しかし、投資家の方は信託報酬という名目で運用に対する報酬を運用会社に支払っています。これは投信の時価純資産に対して信託報酬を日割りで計算して控除していくのが一般的です。信託報酬の料率は、投信の時価純資産に対して一定率とするケースが多いと思います。

では、実際に運用会社の実入りを考えてみましょう。その投信に資金流入・流出がないとすると、保有資産の価値が上がれば、それに一定率を掛けた信託報酬の実額が増えますので運用会社はハッピーです。逆に、保有資産の価値が下がると、信託報酬の実額は減りますので運用会社はアンハッピーです。

個人投資家が投信に求めているのは中長期の絶対リターン

ちょっと待った、とお考えの方も多いのではないでしょうか。

ベンチマークが下がり、運用成績がベンチマークを下回れば、それだけ運用会社の報酬額は減ります。運用会社は何としてもベンチマークを上回ろうという気になります。

一方、ベンチマークが上昇し、運用成績がベンチマークを上回る時には運用会社の報酬額は最大化されます。当然これを目指してがんばると期待ができるでしょう。

ここで、ベンチマークは+10%上昇したが、運用はベンチマークに対して▲5%負けてしまい、結果として投信の純資産が+5%増えたケースを考えます。

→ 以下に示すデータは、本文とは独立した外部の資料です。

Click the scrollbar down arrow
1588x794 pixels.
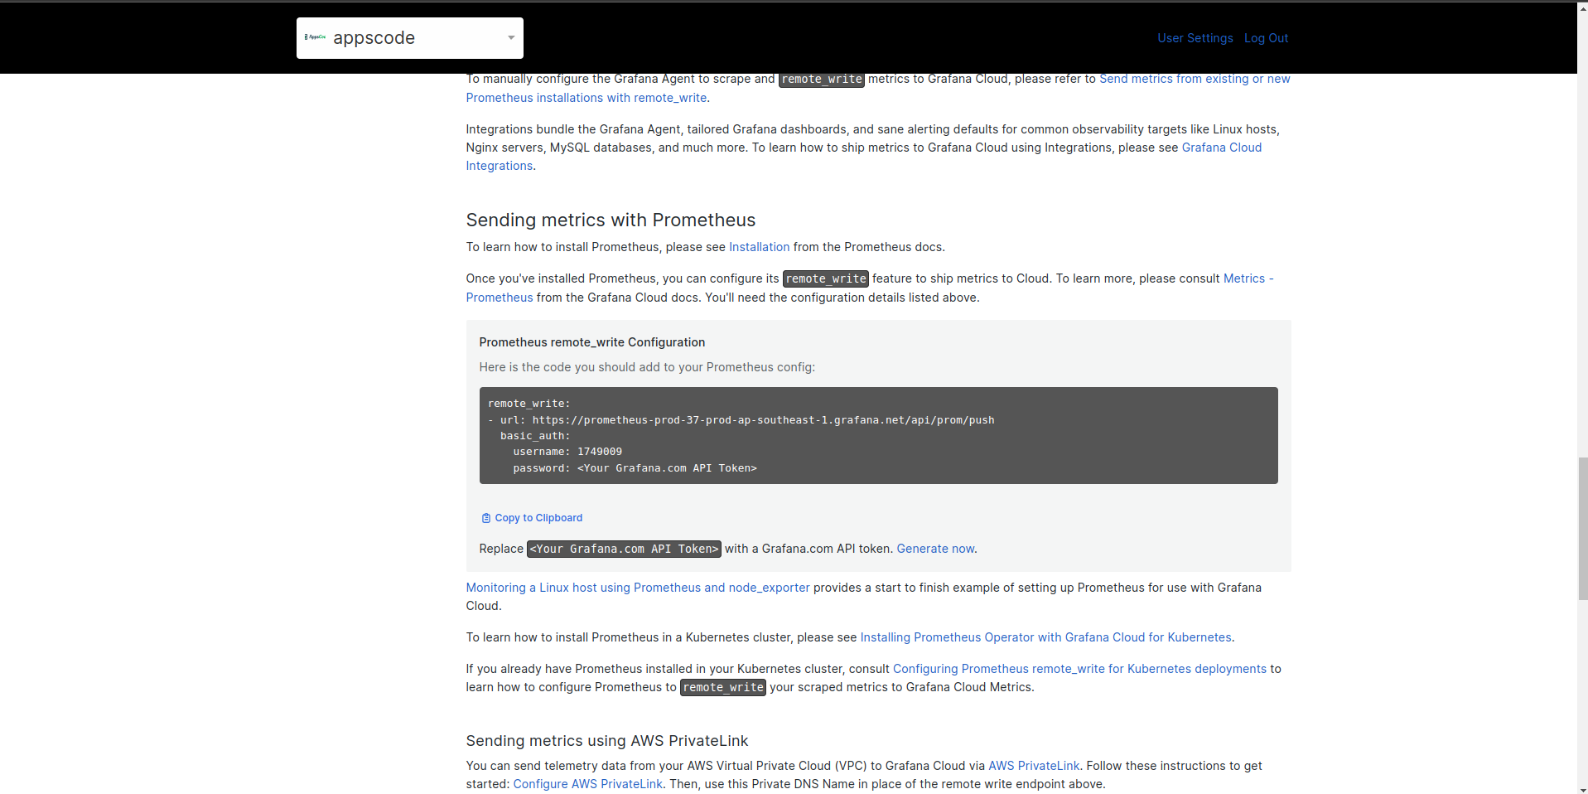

この場合、運用会社の信託報酬は増えるでしょうか? ベンチマークに負けているので信託報酬は増えてほしくない、というのが個人投資家の心情でしょう。しかし、現実にはこの場合、運用会社の受け取る信託報酬額は増えるのです。

アクティブ投信で必要なこと

いかがでしたでしょうか。現在の信託報酬の体系の下では、ベンチマークが上昇した時にはしっかりベンチマークに勝ってもらわないとアクティブ投信の投資家は浮かばれません。実績のあるアクティブ投信を選ぶのであれば、ぜひこのポイントをチェックしてください。